You're more than just a mimic
When you've got a gimmick."
The above lyric was written by Stephen Sondheim in 1959 for the three tired strippers in Gypsy: A Musical Fable. For playwrights and screenwriters, a solid gimmick is what can make or break their plot.
  • William Shakespeare's comedy, A Midsummer Night's Dream, shows what happens when a magical potion makes someone fall in love with the first person they see.
  • In 1961's hit musical, Carnival!, a naive country girl who believes that the puppets she meets in a carnival are real does not understand that a man is manipulating the puppets -- as well as her emotions.
  • In 1963's She Loves Me, two co-workers who despise each other don't realize that they have secretly been exchanging love letters through the mail.
  • In 1965, Peter Shaffer's one-act play, Black Comedy, depicted what happens when the lights go out during an electrical failure in London. The production's gimmick was its reversed lighting scheme. It began in total darkness (for the audience) with disembodied voices carrying on a fairly uninteresting conversation. When the electricity failed, the stage lights came up so that the audience could watch the actors groping their way around the multi-level set.
  • Frederick Knott's 1966 thriller, Wait Until Dark, was written about a blind woman who was being terrorized by an intruder. The gimmick was simple: By turning off the lights in her apartment, the victim was able to gain the upper hand in her fight to survive.

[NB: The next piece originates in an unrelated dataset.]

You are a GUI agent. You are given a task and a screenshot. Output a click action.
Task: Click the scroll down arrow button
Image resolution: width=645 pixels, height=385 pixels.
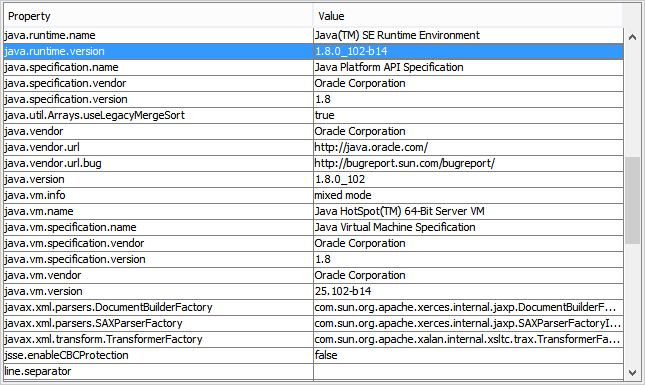coord(632,373)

  • Stephen Sondheim and Hugh Wheeler's 1979 musical hit, Sweeney Todd: The Demon Barber of Fleet Street, focused on the unexpected success of Mrs. Lovett's pie shop once she and her accomplice embarked on a path of murdering innocent people and grinding up their bodies for the stuffing in her meat pies.
In each of these plays, the audience knows a secret that a key character does not. Whether applied to stage or screen, that particular gimmick can lead to three kinds of comedy:
  • In the lowest kind of farce, at least one character must be totally amoral (a person for whom the end always justifies the means).
  • While a mistaken identity or love potion can cause romantic confusion in a mid-level farce, chances are there will be a happy (and perhaps sickeningly sweet) ending.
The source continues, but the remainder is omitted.